The Makegood: You are also involved in Search Engine Land and Search Engine Watch, where your research on digital marketing has been widely covered. Could you discuss some of this research and how it adds to your positions as Board of Director and Director of Research?
Both publications are top resources in our space, and as someone who likes to contribute and consume information, I’m glad that we have these platforms for our industry to discuss, debate and refine our thinking.
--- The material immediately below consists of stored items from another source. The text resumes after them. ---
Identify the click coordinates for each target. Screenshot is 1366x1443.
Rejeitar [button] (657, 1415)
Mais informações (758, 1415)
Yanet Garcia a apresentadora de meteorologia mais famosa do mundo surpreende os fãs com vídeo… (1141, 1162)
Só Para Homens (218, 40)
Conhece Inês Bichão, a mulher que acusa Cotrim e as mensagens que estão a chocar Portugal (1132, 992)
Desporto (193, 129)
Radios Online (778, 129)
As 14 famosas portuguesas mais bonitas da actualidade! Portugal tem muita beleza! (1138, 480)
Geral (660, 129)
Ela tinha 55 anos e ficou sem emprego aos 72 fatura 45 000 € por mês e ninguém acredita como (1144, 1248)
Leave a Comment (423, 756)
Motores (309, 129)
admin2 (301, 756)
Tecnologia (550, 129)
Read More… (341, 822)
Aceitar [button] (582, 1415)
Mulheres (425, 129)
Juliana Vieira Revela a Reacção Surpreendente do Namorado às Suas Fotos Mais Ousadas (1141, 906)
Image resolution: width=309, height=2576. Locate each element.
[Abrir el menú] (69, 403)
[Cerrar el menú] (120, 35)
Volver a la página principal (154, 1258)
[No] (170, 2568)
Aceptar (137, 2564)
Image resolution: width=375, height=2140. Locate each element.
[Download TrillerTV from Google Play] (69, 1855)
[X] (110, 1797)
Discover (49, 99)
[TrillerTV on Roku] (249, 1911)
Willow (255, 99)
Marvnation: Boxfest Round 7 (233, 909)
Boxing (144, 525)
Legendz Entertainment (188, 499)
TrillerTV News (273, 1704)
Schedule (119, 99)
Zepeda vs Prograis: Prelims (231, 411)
In a general sense, what I like to do with both Search Engine Land and Search Engine Watch is to further our understanding of how enterprise organizations should think about their customers and their competition. I’ll give you an example of what I mean:
Currently, we read a lot about social and paid media, and if we were to judge the efficacy of these channels compared to organic search by degree of coverage alone, we would conclude that they produce far greater ROI than organic search. In reality, while they each have a place in the Marketers toolbox, both the hype and investment in those channels isn’t warranted considering their performance. In fact, we have a saying about paid media that it’s an addiction. That may sound harsh, but how else do you explain why brands continue to spend more and more money on paid media when they know that consumers are ignoring their ads at increasing rates? The research we do at Conductor and what I often share at Search Engine Land and Search Engine Watch is a reality check to that kind of broken thinking. But we don’t just say it, we prove it. That’s where the research and data comes in—it’s how we know that more than half of all website traffic, for example, comes through organic search.
When you think about it, that drive to know what’s really happening is also one of SEMPO’s primary missions—to better understand search and its role in marketing. And as it turns out, search’s role is a lot bigger than most marketers realize.
The Makegood: How do you plan to use both your positions to influence the industry? Is there anything you have found in your research that you are particularly excited to share?
Great question. For me, the exciting thing about all the research we do is that it happens in a larger context of what’s going on in digital right now. All of the research we do serves a larger purpose, which is to illuminate and understand the bigger forces that are shaping digital. If we can do that we’re thrilled because it means marketers can take those insights and put them into action. Of course, when they do put those insights into action, our world changes yet again and we discover new questions that the industry needs answered. What I’ve found throughout my career is that good research is part of a virtuous circle of analysis, insights and action. Participating in that circle and sharing what we’ve learned with the industry is always exciting.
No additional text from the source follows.